HS2 launches fourth TBM on west London tunnel drive

HS2 has launched the last of four tunnel boring machines (TBM) to build the Northolt Tunnel.

The TBM, called Anne, will bore 3.4 miles from Ealing’s Victoria Road to Greenpark Way in Greenford. It joins TBM Emily which was launched back in February.

TBM Anne is the final of four TBMs needed to build the 8.4-mile long Northolt Tunnel, which will run from Ealing to Hillingdon. It measures 170 metres in length and weighs 1,700 tonnes.

The joint venture of Skanska Costain Strabag (SCS JV), which is responsible for the route, named the TBM after Lady Anne Byron after a public vote in Ealing.

Byron was an educational reformer and philanthropist who launched Ealing Grove School in 1834. The school was the first cooperative launched in England that provided education for working-class children.

TBMs Sushila and Caroline have been building the other five-mile section since 2022. Work on the tunnel is expected to complete in 2025, according to HS2.

Herrenknecht manufactured the TBM in Germany, and two further TBMs are currently under construction for use between Old Oak Common and Euston. They are set for delivery to the UK later this year, when HS2 said they will be lowered into the station box at Old Oak Common.

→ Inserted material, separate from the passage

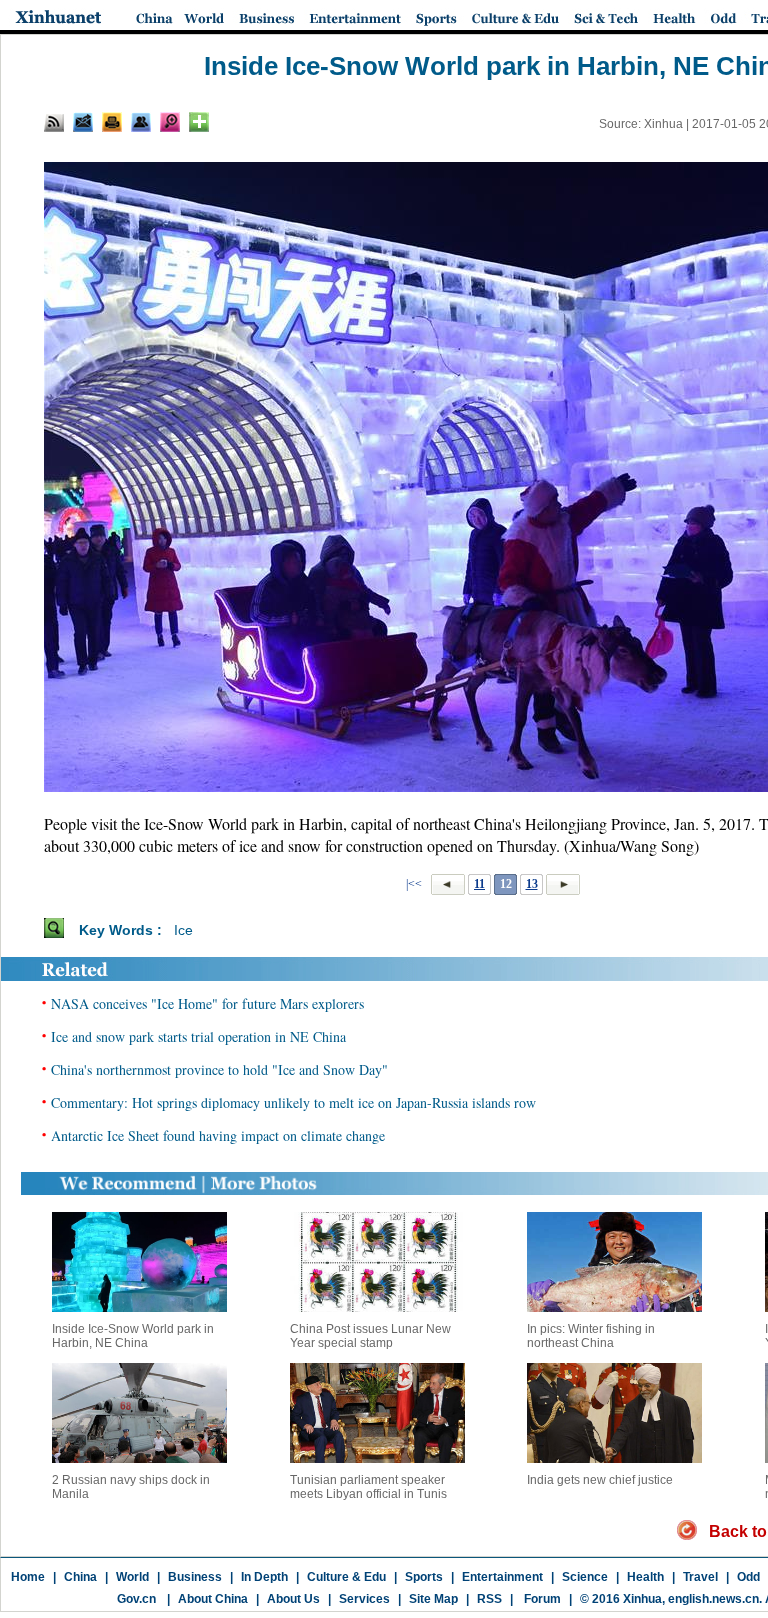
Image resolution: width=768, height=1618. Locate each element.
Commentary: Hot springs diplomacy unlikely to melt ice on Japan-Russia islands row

HS2 project client director for the London tunnels Malcolm Codling said: “The launch of Anne is the culmination of many years of work for the London Tunnels team and a further triumph in British engineering.”

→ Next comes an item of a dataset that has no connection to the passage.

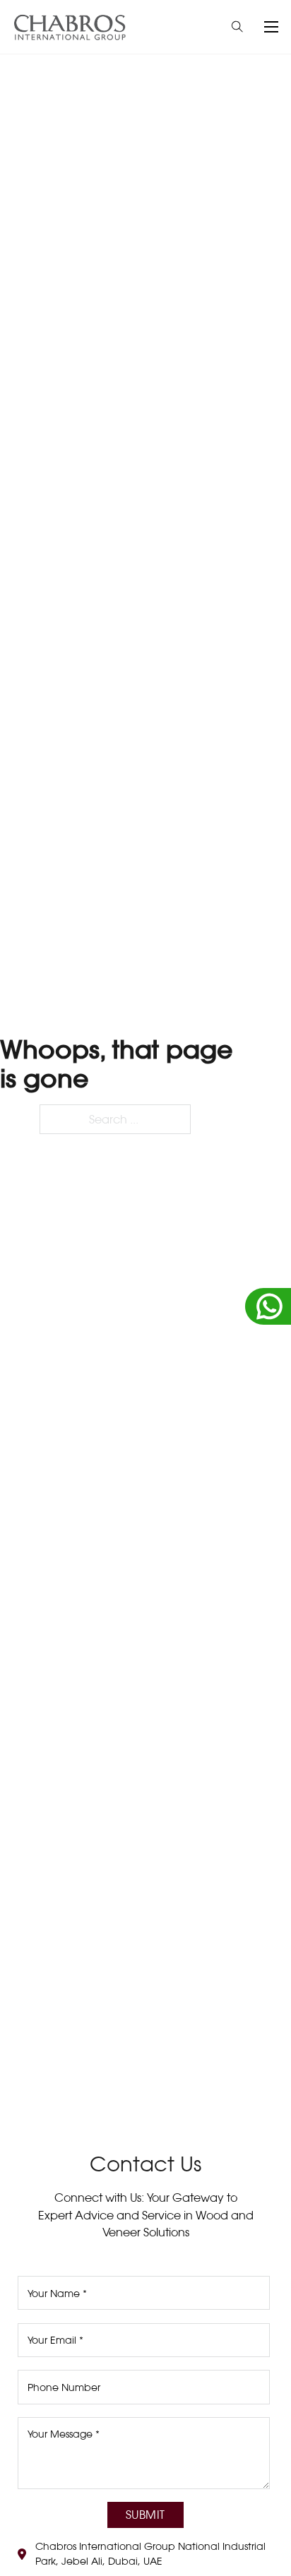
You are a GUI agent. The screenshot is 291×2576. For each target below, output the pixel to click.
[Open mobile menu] (271, 26)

SCS JV managing director James Richardson called the launch of the TBM a “milestone” for the project.

“With a quartet of TBMs and over 20 construction sites all making significant progress, we are on course to deliver the high-speed line into central London, creating economic growth and opportunities at every step of the way,” he added.

The launch comes as HS2 announced it had completed more than half of its bored tunnelling between London and the West Midlands.